Before you jump in and implement any budgeting rule or changes to your budget, we’d suggest having a look at what you’re currently spending and making a note of whether they’re needs/essentials, wants or likes. If you’re not sure where your money is going, there’s a lot of different apps you can use (like ASIC’s TrackMySpend) that can help you with this information or you can get an app that syncs in directly with your bank account (or maybe you already have you bank app on your phone which provides this).
Once you know what you’re spending, you have the opportunity to make some changes. We’d suggest going back three months to get a good snapshot of your recent spending activity and capture quarterly things like utilities.
Both of the budgets outlined below are based on a percentage of your income going towards certain things, they don’t necessarily take into consideration your actual current spending – rather the suggestion is that you should adjust your spending and expenses to fit in line with ratios outlined.
The 50/20/30 Budgeting Rule
The break down for this budget is 50% on living expenses, 20% on achieving financial goals and 30% on wants or discretionary spending. This budget was created by Harvard Professor and bankruptcy expert Elizabeth Warren.
- 50% of your take home income is spent on living expenses includes – things like rent/mortgage, groceries, utilities and transportation.
- 20% of your take home income is put into achieving your financial goals – such as debt reduction, savings and investments.
- 30% of your take home income is on discretionary spending – this might include entertainment, travel and eating out.
What your budget would look like using the 50/20/30 budgeting rule
The 60/20/20 Budgeting Rule
This is a budgeting rule outlined by the Barefoot Investor Scott Pape. You’ll have to buy his book for the full system, but for a good overview check out The Barefoot Budget here.
Scott suggests 60% of your income on essentials, 20% on your financial goals, and 20% on wants or discretionary spending. These numbers aren’t set in stone, if you spend less on essentials and more on savings then that’s fine. In his recent book he amended this split to 60% on living expenses, 20% on achieving financial goals, 10% on savings and 10% on wants or discretionary spending.

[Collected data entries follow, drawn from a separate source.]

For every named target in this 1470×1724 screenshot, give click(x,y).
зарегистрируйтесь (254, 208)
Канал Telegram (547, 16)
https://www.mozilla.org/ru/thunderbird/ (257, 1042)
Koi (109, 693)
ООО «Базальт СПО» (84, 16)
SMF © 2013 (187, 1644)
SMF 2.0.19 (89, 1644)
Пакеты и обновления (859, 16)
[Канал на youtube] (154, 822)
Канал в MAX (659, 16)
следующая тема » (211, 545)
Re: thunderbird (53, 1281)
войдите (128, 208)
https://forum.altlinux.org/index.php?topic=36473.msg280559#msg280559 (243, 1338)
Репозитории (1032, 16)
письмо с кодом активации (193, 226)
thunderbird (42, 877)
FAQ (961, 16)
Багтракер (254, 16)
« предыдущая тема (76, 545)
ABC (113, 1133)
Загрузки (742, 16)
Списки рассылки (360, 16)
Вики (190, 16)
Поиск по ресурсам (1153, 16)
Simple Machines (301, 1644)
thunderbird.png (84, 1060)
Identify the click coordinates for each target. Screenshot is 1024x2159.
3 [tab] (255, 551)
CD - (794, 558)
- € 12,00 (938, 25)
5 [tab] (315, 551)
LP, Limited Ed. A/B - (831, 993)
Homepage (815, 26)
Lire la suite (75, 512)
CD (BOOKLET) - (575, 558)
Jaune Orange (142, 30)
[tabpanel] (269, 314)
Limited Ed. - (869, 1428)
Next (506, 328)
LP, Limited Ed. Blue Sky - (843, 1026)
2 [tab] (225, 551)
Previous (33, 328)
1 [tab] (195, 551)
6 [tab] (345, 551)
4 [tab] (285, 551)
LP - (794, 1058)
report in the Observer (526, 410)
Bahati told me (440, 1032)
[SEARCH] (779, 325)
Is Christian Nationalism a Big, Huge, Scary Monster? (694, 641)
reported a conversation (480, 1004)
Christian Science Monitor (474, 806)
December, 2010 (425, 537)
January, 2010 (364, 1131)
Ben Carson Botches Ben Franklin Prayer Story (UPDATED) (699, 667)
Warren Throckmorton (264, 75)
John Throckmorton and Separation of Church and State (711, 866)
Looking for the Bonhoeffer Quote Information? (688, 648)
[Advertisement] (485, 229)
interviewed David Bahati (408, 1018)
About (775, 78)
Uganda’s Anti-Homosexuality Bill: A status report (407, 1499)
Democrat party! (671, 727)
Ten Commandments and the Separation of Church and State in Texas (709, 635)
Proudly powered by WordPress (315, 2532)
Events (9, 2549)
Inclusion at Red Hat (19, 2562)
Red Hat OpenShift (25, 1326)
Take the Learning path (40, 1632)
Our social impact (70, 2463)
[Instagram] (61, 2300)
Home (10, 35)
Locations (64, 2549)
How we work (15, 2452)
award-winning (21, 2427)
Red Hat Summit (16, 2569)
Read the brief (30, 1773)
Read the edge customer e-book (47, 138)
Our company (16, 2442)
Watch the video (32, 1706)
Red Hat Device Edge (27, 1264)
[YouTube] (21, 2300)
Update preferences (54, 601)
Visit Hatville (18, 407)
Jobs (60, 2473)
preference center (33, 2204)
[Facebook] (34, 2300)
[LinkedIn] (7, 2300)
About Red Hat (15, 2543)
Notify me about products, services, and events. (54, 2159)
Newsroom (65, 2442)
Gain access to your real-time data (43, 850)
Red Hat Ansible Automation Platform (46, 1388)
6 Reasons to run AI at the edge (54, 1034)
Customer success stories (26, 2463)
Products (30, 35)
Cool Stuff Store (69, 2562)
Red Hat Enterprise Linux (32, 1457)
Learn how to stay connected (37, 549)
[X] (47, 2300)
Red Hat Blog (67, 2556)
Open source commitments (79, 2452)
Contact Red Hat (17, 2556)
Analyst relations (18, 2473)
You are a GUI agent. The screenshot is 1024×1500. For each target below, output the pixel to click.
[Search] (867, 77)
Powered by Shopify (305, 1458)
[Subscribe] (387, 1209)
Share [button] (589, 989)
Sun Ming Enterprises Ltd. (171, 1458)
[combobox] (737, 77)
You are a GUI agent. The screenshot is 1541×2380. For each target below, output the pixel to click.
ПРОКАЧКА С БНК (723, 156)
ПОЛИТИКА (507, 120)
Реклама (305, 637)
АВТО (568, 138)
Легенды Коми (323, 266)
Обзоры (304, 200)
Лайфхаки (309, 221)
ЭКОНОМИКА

The breakdown for the 60/20/20 budget looks like:
- 60% of your income is on living expenses – rent/mortgage, groceries, utilities and transportation
- 20% of your income on financial goals – debt reduction, emergency fund and investments
- 20% of your income on discretionary spending – entertainment, travel and eating out
What your budget would look like using the 60/20/20 budgeting rule
The higher your income is, the less we find these two budgets make sense, only for the fact that your living expenses are not necessarily going to be 50-60% of your income if you’re earning $10,000,000 per year. Likewise, if you’re earning $25,000 a year you might not be spending 30% of your income on discretionary spending, you might spend more of it on essentials.
They’re a great place to start if you’ve never budgeted before and have no interest in tracking every single dollar you earn – you can quite easily set up some automations in your bank based on the figures you calculated above.